Using Shadows to Shed New Light

Thursday October 26, 2017Jim Green
7:00pm
Keck Hall 100
Reception at 6:30pm – Valhalla Beer Garden

James L. Green – Director, Planetary Science Division, NASA

ABSTRACT

Current estimates are that over 150 million Americans viewed the great American solar eclipse on August 21, 2017 with another 60 million viewing it electronically from TV or the internet. It’s amazing to think that we are still using this opportunity to do new and exciting science even though eclipses are a regular occurrence. Eclipses are the “obscuring of the light from one celestial body by the passage of another between it and the observer…” In reality, the concept of eclipses in science has been a tried and true technique to do amazing new things from finding new rings at Saturn to new planets orbiting other far away suns. This is a brief story of how we continue to use the eclipse technique to do uncover new science.

 

BIOGRAPHY

JAMES L. GREEN, PH.D., received his Ph.D. in Space Physics from the University of Iowa in 1979 and began working at NASA’s Marshall Space Flight Center, where he developed and managed NASA’s first Internet, the Space Physics Analysis Network. His positions at NASA include serving as head of the National Space Science Data Center at Goddard Space Flight Center, Chief of the Space Science Data Operations Office, and Chief of the Science Proposal Support Office. In August 2006, Jim became the Director of the Planetary Science Division at NASA Headquarters. Under his leadership at the Planetary Science Division, several missions have been successfully executed, including the New Horizons spacecraft flyby of Pluto, the MESSENGER spacecraft to Mercury, the Juno spacecraft to Jupiter, the Grail A and B spacecraft to the Moon, the Dawn spacecraft to Vesta and Ceres, and the landing of the Curiosity rover on Mars.

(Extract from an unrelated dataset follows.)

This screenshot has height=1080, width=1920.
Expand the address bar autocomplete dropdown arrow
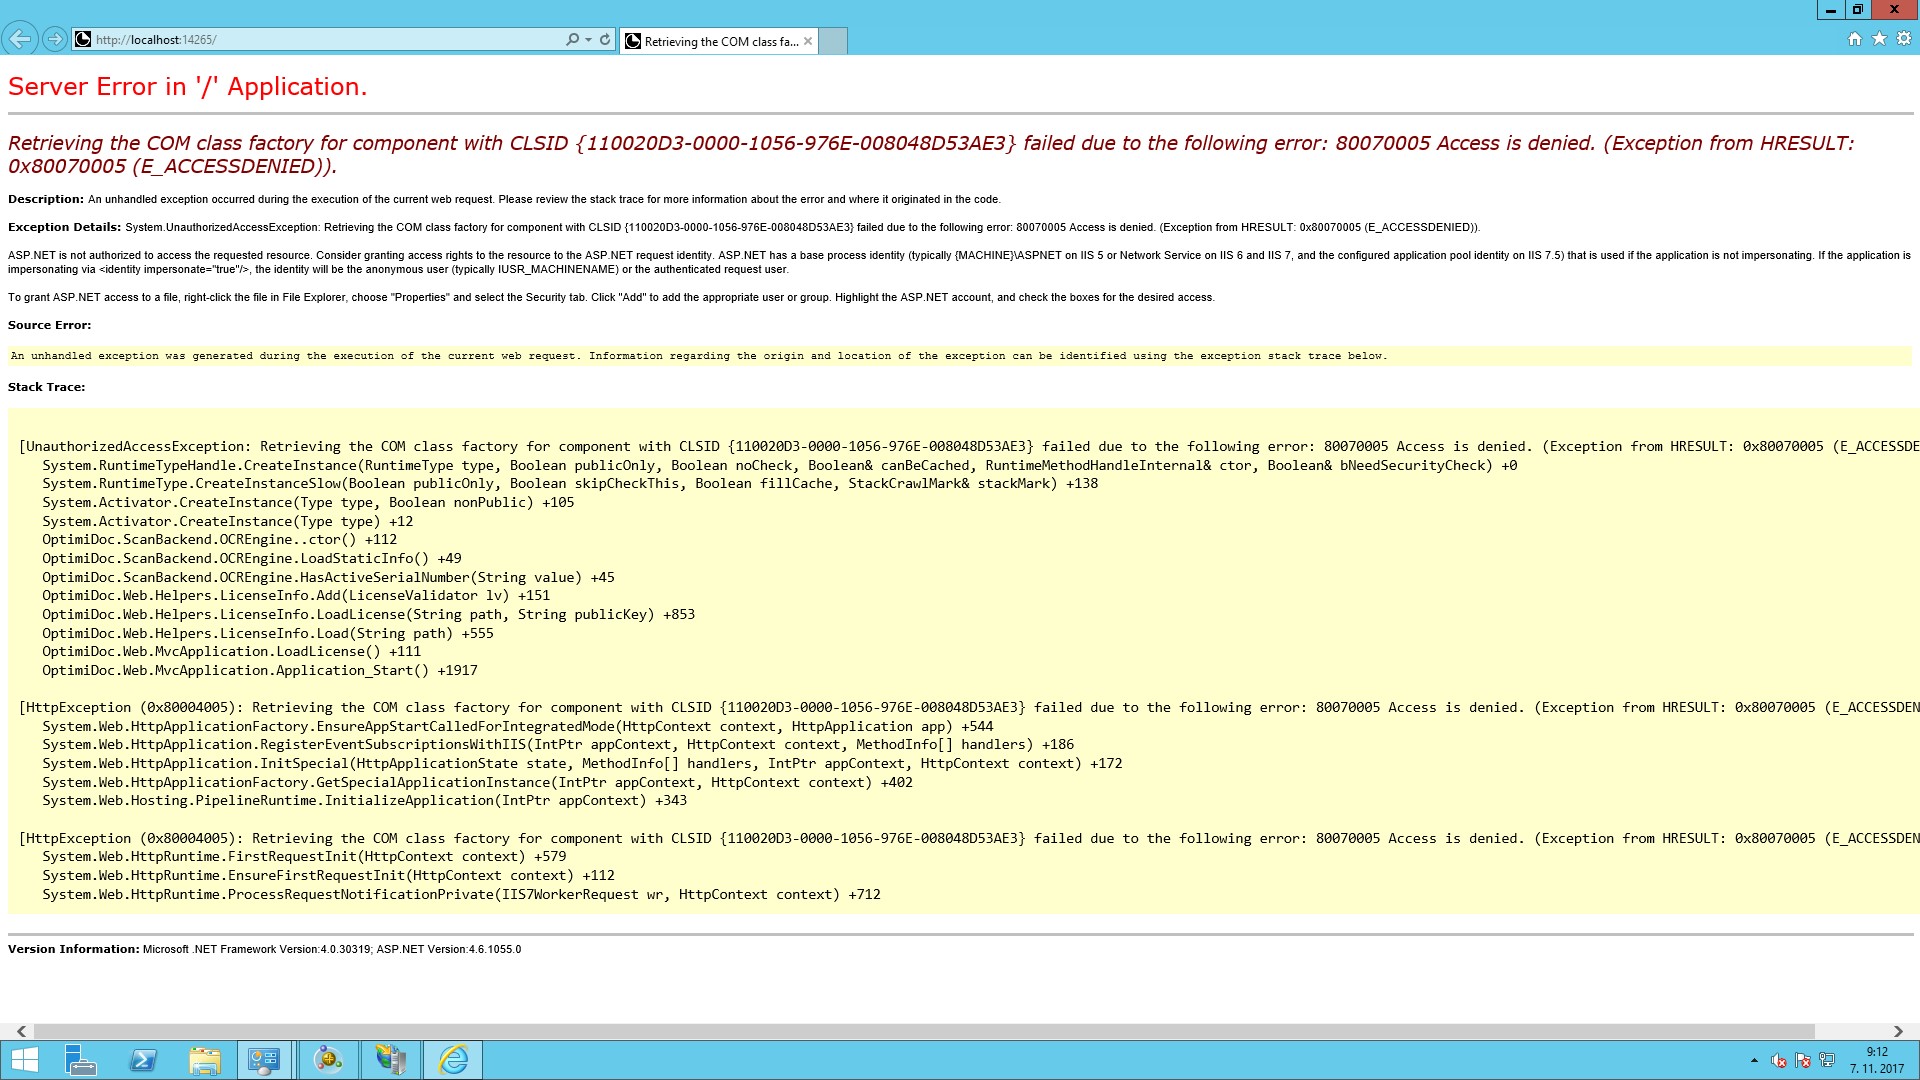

Over his career, Jim has received numerous awards, including the Arthur S. Flemming award for outstanding individual performance in the federal government, and Japan’s Kotani Prize in recognition of his international science data management activities. He has written over 115 scientific articles in refereed journals about Earth and planetary science and over 50 technical articles on data systems and networks. In 2015 Jim was a part of the NASA involvement with the film “The Martian.”